Two components of the WHO case definition -- fever and contact exposure -- are helpful for ED decision-making, but respiratory symptoms do not discriminate well between SARS and non-SARS. Emergency physicians should consider the presence of diarrhea, chest x-ray findings, the absolute lymphocyte count, and the platelet count as important modifiers of disease likelihood. Diagnostic certainty will only be possible when emergency physicians have access to rapid SARS-CoV testing, but until then, awareness of early clinical predictors will improve ED diagnostic accuracy for this lethal public health menace.

References

1. Lee N, Hui D, Wu A, Chan P, Cameron P, Joynt GM, et al. A major outbreak of severe acute respiratory syndrome in Hong Kong. N Engl J Med 2003;348(20):1986-94. Epub 2003 Apr 7.
2. Booth CM, Matukas LM, Tomlinson GA, Rachlis AR, Rose DB, Dwosh HA, et al. Clinical features and short-term outcomes of 144 patients with SARS in the greater Toronto area [published erratum appears in JAMA 2003;290(3):334]. JAMA 2003;289(21):2801-9. Epub 2003 May 6.
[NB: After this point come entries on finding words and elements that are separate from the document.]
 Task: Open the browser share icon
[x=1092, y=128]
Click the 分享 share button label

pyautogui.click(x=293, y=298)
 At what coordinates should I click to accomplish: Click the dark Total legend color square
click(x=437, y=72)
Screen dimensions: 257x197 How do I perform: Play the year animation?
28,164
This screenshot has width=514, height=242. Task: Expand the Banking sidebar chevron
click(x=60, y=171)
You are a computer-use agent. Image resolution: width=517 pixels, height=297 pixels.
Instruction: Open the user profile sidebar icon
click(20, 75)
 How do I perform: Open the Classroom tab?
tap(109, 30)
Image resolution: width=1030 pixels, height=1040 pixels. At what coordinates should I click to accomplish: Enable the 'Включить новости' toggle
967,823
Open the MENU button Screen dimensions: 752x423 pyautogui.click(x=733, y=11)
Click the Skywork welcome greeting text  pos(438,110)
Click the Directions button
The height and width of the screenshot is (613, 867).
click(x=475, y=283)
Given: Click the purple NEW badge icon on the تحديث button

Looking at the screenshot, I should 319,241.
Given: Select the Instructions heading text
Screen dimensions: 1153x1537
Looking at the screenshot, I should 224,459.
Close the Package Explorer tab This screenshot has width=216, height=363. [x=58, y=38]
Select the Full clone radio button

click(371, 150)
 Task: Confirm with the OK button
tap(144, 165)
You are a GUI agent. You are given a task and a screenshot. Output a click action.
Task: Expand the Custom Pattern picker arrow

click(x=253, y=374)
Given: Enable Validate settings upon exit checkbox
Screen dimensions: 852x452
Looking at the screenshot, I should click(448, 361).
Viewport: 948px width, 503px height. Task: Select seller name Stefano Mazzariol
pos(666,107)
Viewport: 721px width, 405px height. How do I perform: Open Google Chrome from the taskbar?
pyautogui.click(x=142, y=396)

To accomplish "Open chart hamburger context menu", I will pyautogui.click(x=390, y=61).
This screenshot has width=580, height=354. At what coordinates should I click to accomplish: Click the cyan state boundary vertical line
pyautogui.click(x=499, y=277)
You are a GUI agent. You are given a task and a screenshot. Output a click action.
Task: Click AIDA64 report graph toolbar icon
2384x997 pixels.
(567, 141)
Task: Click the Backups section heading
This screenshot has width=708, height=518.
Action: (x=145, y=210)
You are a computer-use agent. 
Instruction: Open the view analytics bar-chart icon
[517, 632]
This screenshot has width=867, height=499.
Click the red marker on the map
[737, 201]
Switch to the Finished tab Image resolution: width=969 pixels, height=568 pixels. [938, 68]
3. Donnelly CA, Ghani AC, Leung GM, Hedley AJ, Fraser C, Riley S, et al. Epidemiological determinants of spread of causal agent of severe acute respiratory syndrome in Hong Kong [published erratum appears in Lancet 2003;361(9371):1832]. Lancet 2003;361(9371):1761-6.
4. Wong WN, Sek ACH, Lau RFL, Li KM, Leung JKS, Tse ML, et al. Accuracy of clinical diagnosis versus the World Health Organization case definition in the Amoy Garden SARS cohort. Can J Emerg Med 2003;5(6):384-91.
5. Worster A, Innes G, Abu-Laban RB. Diagnostic testing: an emergency medicine perspective. Can J Emerg Med 2002;4(5):348-54.
6. Thompson J. SARS: finding a deadly needle in the haystack. Can J Emerg Med 2003;5(6):392-3.
7. Chan PKS, Ip M, Ng KC, Chan RCW, Wu A, Lee N, et al. Severe acute respiratory syndrome -- associated coronvirus infection. Emerg Infect Dis [serial online] 2003;9(11):1453-4. Available: www.cdc.gov/ncidod/EID/vol9no11/03-0421.htm (accessed 2003 Nov 9).
8. Lee HKK, Tso EYK, Chau TN, Tsang OTY, Choi KW, Lai TST. Asymptomatic severe acute respiratory syndrome -- associated coronvirus infection [letter]. Emerg Infect Dis [serial online] 2003;9(11):1491. Available: www.cdc.gov/ncidod/EID/vol9no11/03-0401.htm (accessed 2003 Nov 9).